-- ENTRIES PROVIDED follows --

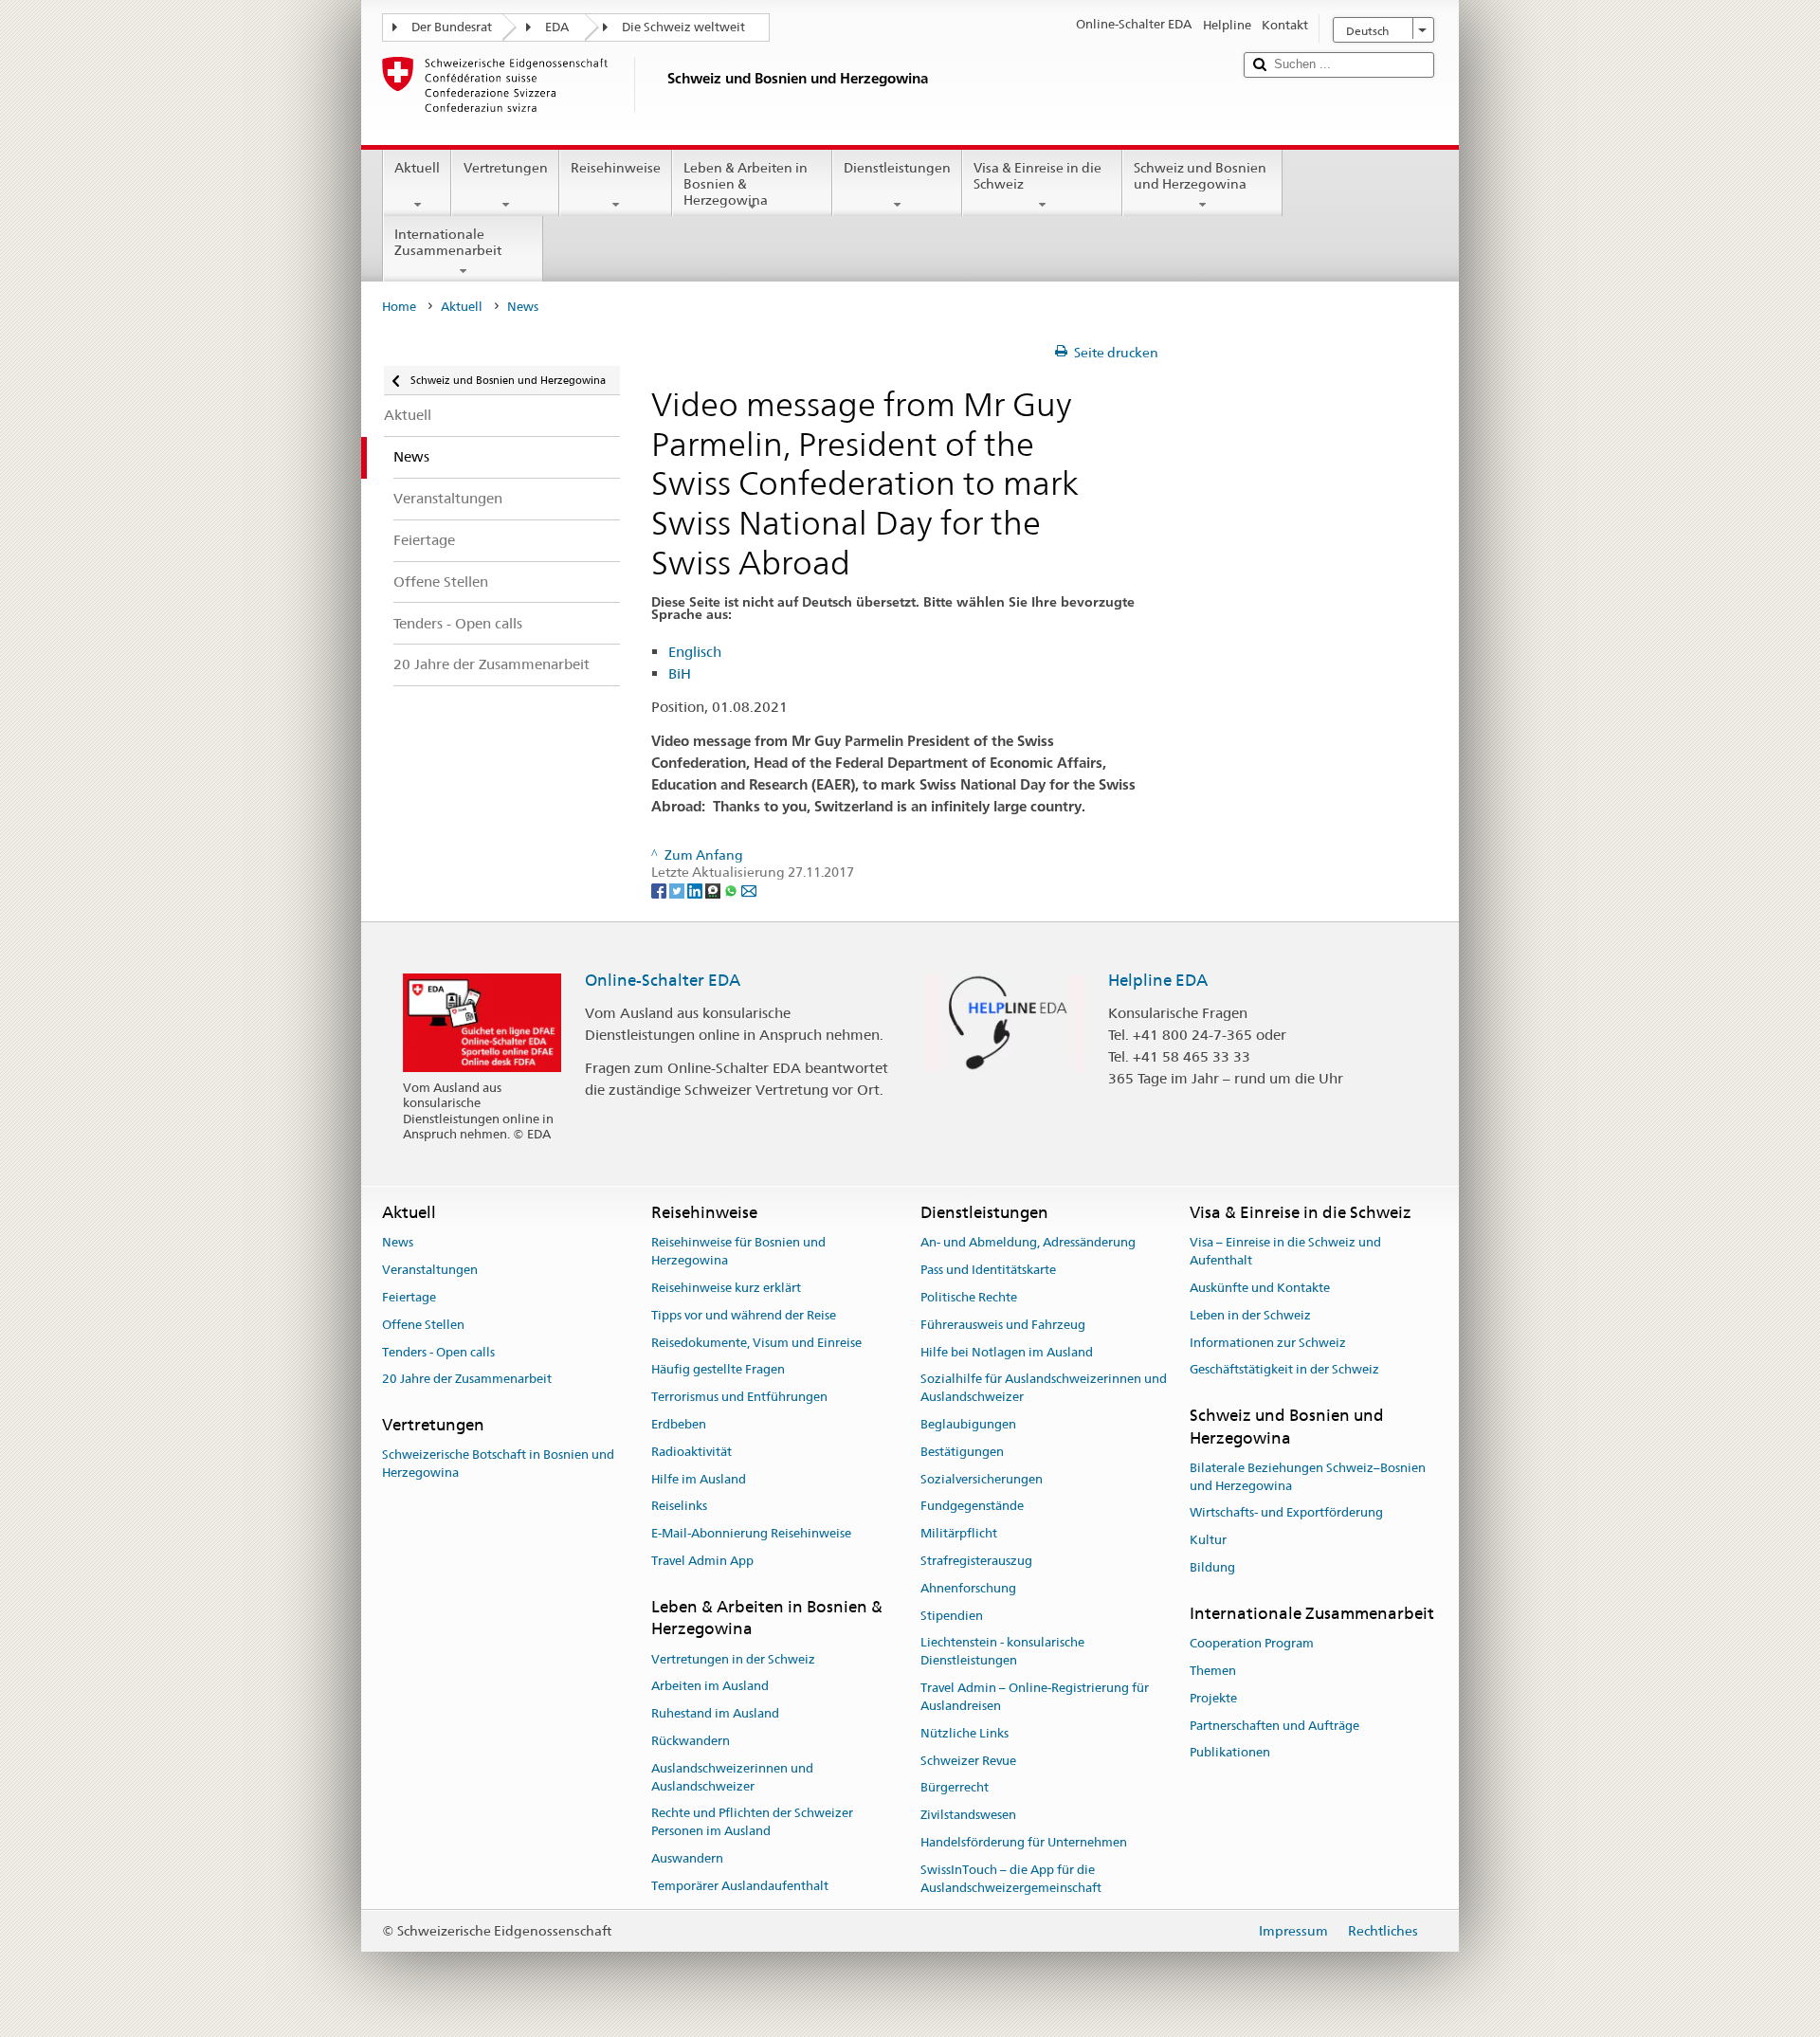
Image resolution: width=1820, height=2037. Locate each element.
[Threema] (714, 890)
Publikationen (1230, 1753)
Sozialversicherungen (981, 1479)
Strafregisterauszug (976, 1561)
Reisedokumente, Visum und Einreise (756, 1343)
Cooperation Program (1252, 1643)
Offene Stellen (423, 1325)
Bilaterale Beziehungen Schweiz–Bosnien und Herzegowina (1308, 1477)
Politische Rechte (968, 1297)
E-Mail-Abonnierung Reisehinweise (751, 1533)
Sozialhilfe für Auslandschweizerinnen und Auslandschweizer (1043, 1389)
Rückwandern (690, 1741)
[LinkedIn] (696, 890)
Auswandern (687, 1858)
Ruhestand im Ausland (715, 1713)
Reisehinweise (616, 167)
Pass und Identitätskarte (988, 1270)
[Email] (748, 890)
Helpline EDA (1158, 980)
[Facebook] (660, 890)
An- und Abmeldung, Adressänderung (1028, 1243)
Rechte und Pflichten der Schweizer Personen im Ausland (752, 1823)
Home (399, 307)
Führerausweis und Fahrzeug (1002, 1325)
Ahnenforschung (968, 1588)
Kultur (1208, 1540)
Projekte (1213, 1698)
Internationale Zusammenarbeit (447, 242)
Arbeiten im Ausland (710, 1687)
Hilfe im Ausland (698, 1479)
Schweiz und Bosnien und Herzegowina (1200, 175)
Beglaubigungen (968, 1424)
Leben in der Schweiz (1250, 1315)
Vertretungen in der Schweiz (733, 1659)
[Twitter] (678, 890)
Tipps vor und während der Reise (743, 1315)
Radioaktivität (691, 1452)
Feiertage (409, 1297)
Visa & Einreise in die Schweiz (1037, 175)
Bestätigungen (962, 1452)
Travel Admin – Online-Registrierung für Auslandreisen (1034, 1697)
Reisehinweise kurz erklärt (726, 1288)
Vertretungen (506, 167)
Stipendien (951, 1616)
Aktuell (417, 167)
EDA (557, 27)
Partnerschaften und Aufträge (1274, 1726)
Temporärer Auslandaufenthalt (739, 1886)
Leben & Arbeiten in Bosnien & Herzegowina (745, 183)
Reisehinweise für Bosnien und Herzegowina (738, 1252)
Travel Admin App (702, 1561)
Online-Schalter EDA (662, 980)
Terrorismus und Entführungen (739, 1397)
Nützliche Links (964, 1733)
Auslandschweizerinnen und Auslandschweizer (732, 1777)
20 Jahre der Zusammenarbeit (467, 1380)
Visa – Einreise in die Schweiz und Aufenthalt (1285, 1252)
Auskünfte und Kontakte (1260, 1288)
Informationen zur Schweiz (1268, 1343)
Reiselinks (679, 1507)
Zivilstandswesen (968, 1815)
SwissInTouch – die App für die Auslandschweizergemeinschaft (1010, 1879)
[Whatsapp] (732, 890)
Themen (1213, 1671)
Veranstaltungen (430, 1270)
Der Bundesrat (451, 27)
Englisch (694, 652)
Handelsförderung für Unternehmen (1023, 1842)
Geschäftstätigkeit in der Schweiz (1284, 1370)
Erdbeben (678, 1424)
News (397, 1243)
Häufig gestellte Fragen (718, 1370)
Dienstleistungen (897, 167)
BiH (679, 673)
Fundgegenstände (972, 1507)
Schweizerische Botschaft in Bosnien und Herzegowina (498, 1464)
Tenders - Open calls (438, 1352)
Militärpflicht (958, 1533)
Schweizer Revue (968, 1761)
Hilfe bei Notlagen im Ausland (1006, 1352)
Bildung (1212, 1567)
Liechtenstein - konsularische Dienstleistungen (1002, 1652)
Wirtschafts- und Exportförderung (1286, 1513)
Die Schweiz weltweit (683, 27)
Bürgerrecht (954, 1788)
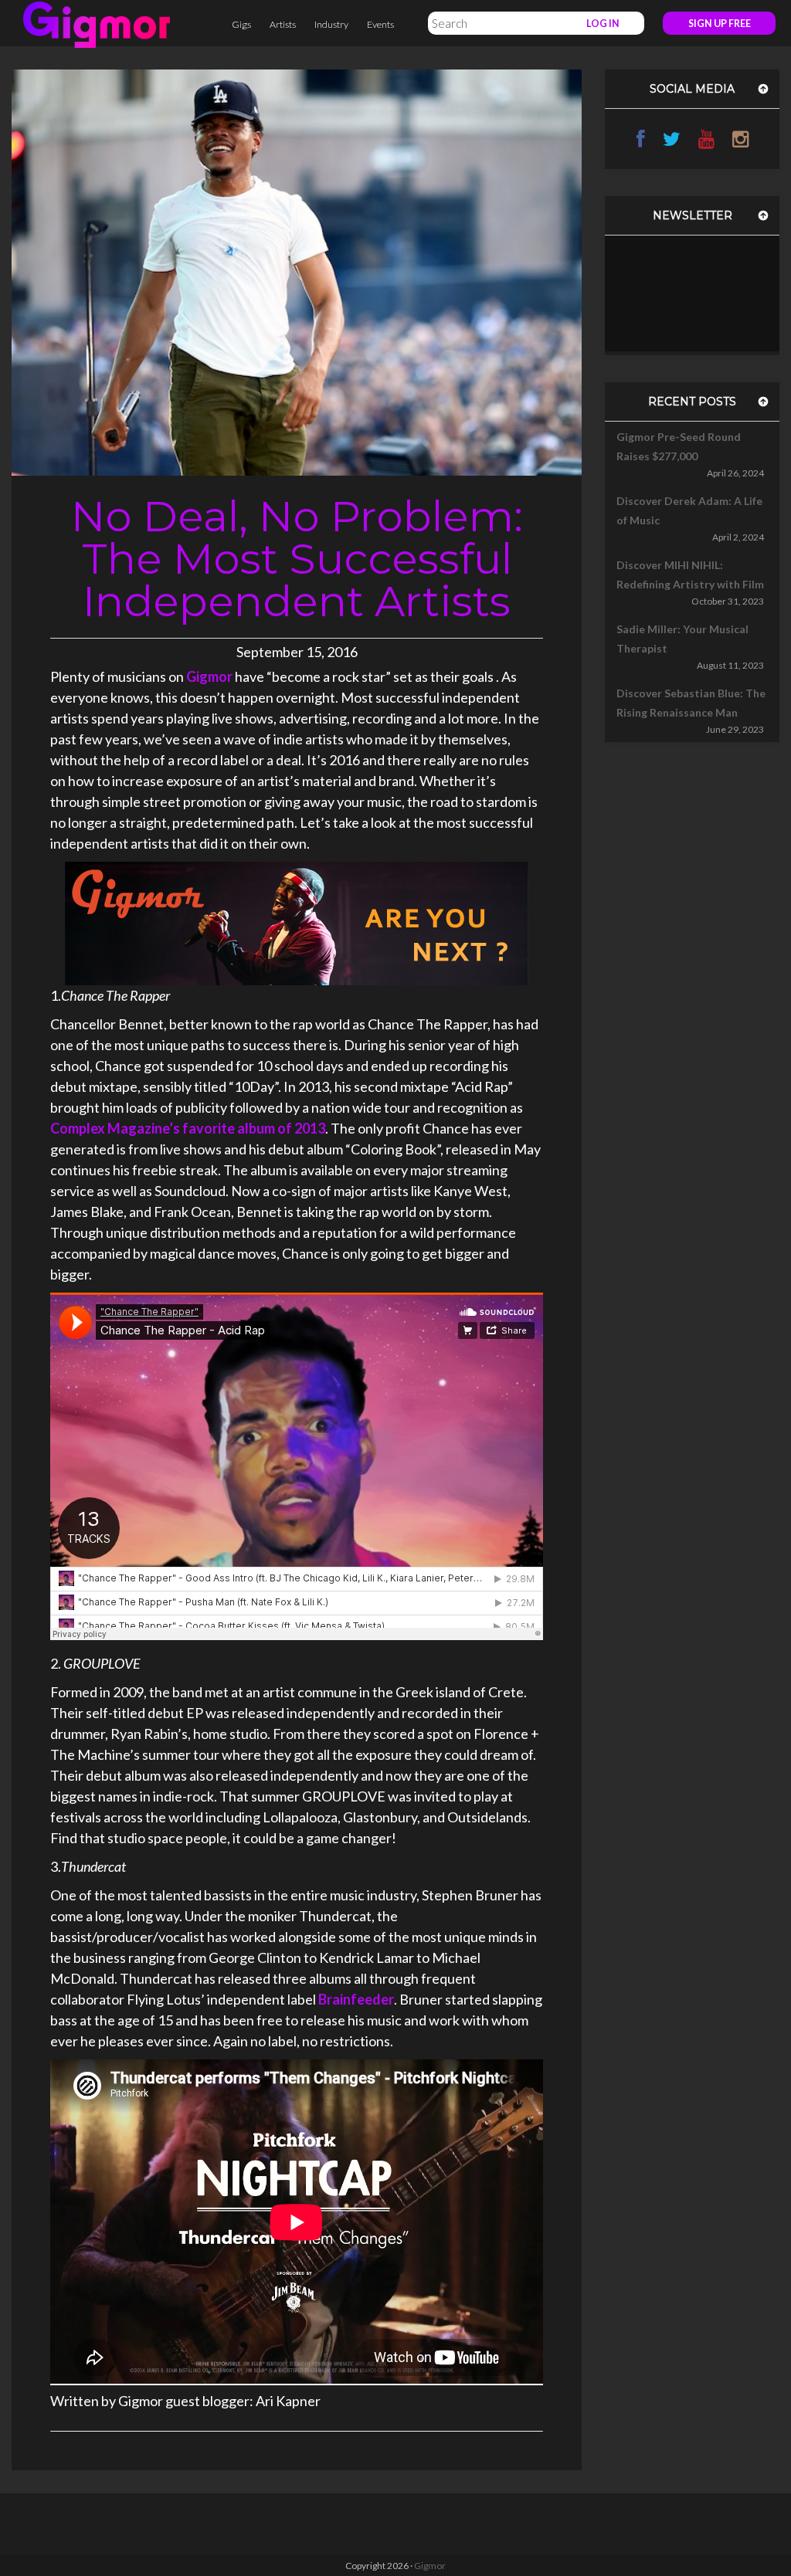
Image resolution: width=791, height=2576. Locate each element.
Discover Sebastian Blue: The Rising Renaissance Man (691, 702)
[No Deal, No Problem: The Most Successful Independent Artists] (297, 271)
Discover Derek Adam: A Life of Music (689, 510)
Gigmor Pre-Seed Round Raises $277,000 (678, 446)
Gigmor (209, 676)
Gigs (241, 24)
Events (380, 24)
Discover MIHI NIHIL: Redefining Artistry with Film (690, 574)
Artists (283, 24)
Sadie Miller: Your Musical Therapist (682, 638)
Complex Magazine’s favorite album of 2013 (187, 1128)
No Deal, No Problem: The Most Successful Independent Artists (297, 558)
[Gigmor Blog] (96, 23)
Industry (331, 24)
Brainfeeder (356, 1999)
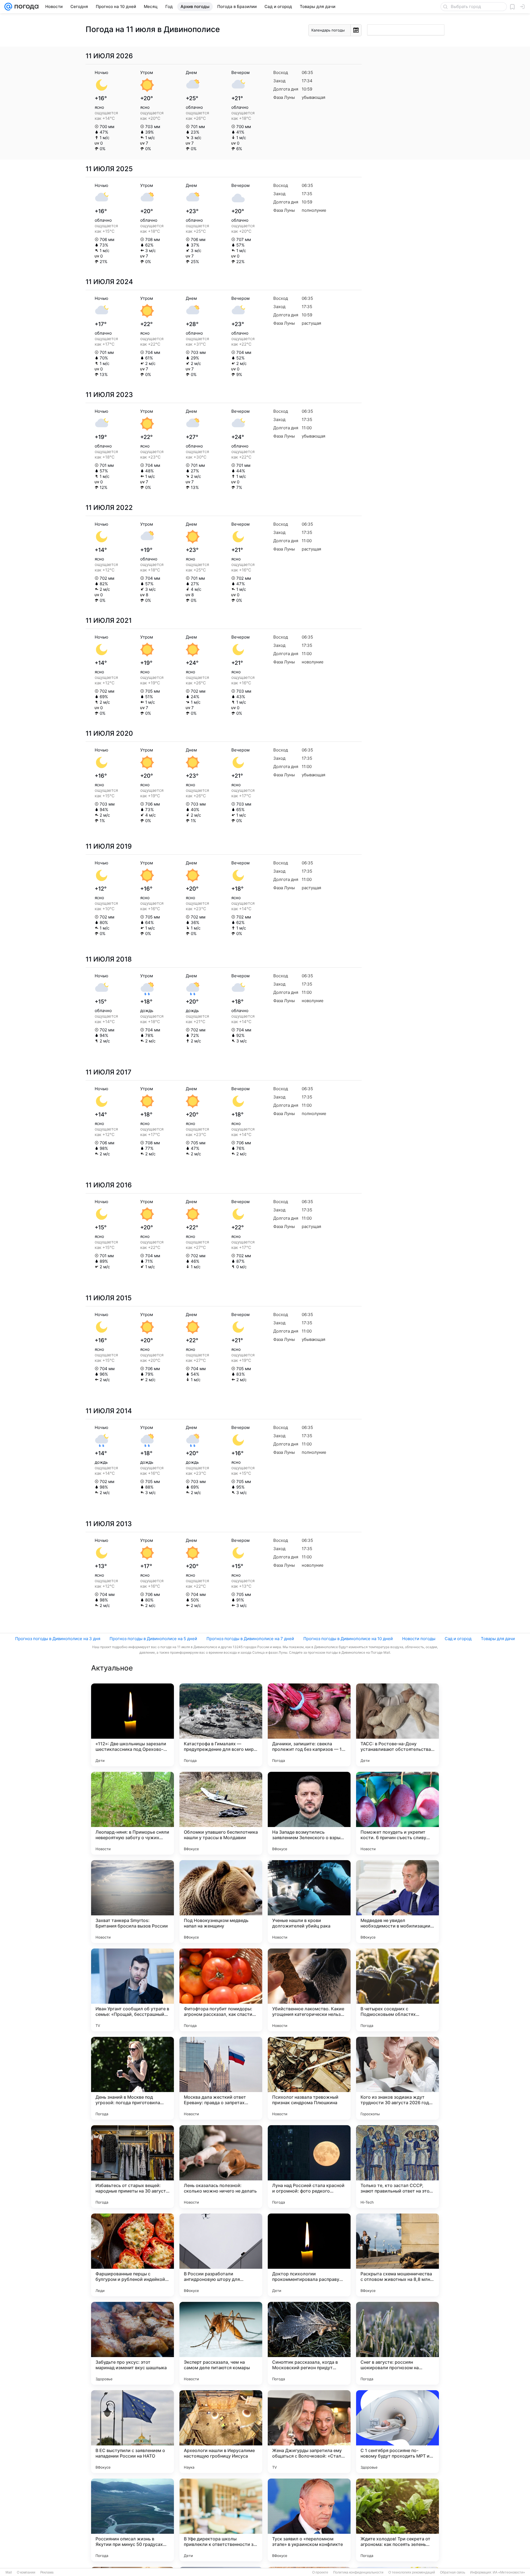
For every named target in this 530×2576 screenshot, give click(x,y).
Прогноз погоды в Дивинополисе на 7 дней (250, 1638)
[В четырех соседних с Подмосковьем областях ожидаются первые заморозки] (397, 1989)
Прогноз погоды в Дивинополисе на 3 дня (57, 1638)
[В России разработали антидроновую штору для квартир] (220, 2255)
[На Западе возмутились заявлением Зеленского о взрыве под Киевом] (309, 1813)
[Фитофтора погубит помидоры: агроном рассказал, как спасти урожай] (220, 1989)
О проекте (320, 2572)
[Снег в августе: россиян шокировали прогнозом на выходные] (397, 2343)
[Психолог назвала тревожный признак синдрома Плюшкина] (309, 2078)
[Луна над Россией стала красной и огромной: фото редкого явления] (309, 2166)
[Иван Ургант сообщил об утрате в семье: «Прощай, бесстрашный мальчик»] (132, 1989)
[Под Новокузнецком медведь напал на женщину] (220, 1901)
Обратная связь (452, 2572)
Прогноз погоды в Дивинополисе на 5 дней (153, 1638)
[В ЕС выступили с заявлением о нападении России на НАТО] (132, 2431)
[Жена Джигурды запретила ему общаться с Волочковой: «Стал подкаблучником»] (309, 2431)
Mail (9, 2572)
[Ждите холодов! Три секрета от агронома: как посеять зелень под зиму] (397, 2520)
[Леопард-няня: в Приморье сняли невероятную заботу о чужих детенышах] (132, 1813)
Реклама (47, 2572)
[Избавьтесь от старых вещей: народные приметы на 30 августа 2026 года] (132, 2166)
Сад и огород (458, 1638)
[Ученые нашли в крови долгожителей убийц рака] (309, 1901)
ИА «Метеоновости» (509, 2572)
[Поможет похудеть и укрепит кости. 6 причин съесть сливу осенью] (397, 1813)
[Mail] (8, 6)
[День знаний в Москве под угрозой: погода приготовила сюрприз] (132, 2078)
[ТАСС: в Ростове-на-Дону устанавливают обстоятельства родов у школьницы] (397, 1724)
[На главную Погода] (25, 6)
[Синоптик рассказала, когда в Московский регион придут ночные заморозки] (309, 2343)
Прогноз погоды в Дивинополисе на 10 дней (348, 1638)
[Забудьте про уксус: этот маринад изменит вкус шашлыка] (132, 2343)
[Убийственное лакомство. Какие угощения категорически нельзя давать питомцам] (309, 1989)
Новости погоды (418, 1638)
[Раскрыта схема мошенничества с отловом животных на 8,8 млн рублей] (397, 2255)
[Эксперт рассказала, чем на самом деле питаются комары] (220, 2343)
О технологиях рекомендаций (411, 2572)
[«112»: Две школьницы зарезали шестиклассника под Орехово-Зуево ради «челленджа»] (132, 1724)
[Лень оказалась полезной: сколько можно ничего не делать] (220, 2166)
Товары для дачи (498, 1638)
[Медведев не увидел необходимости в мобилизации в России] (397, 1901)
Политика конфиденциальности (358, 2572)
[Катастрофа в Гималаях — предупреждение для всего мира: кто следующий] (220, 1724)
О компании (26, 2572)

-- ENTRIES PROVIDED concluded --

* EXERCISE
Although pictures appear among the entries, please set down only the lines from the one with "Artists (297, 558)" up to and including the one with "Прогноз погоды в Дивинополисе на 3", word for word.

* YOUR RESPONSE
No Deal, No Problem: The Most Successful Independent Artists (297, 558)
[Gigmor Blog] (96, 23)
Industry (331, 24)
Brainfeeder (356, 1999)
For every named target in this 530×2576 screenshot, give click(x,y).
Прогноз погоды в Дивинополисе на 7 дней (250, 1638)
[В четырех соседних с Подмосковьем областях ожидаются первые заморозки] (397, 1989)
Прогноз погоды в Дивинополисе на 3 дня (57, 1638)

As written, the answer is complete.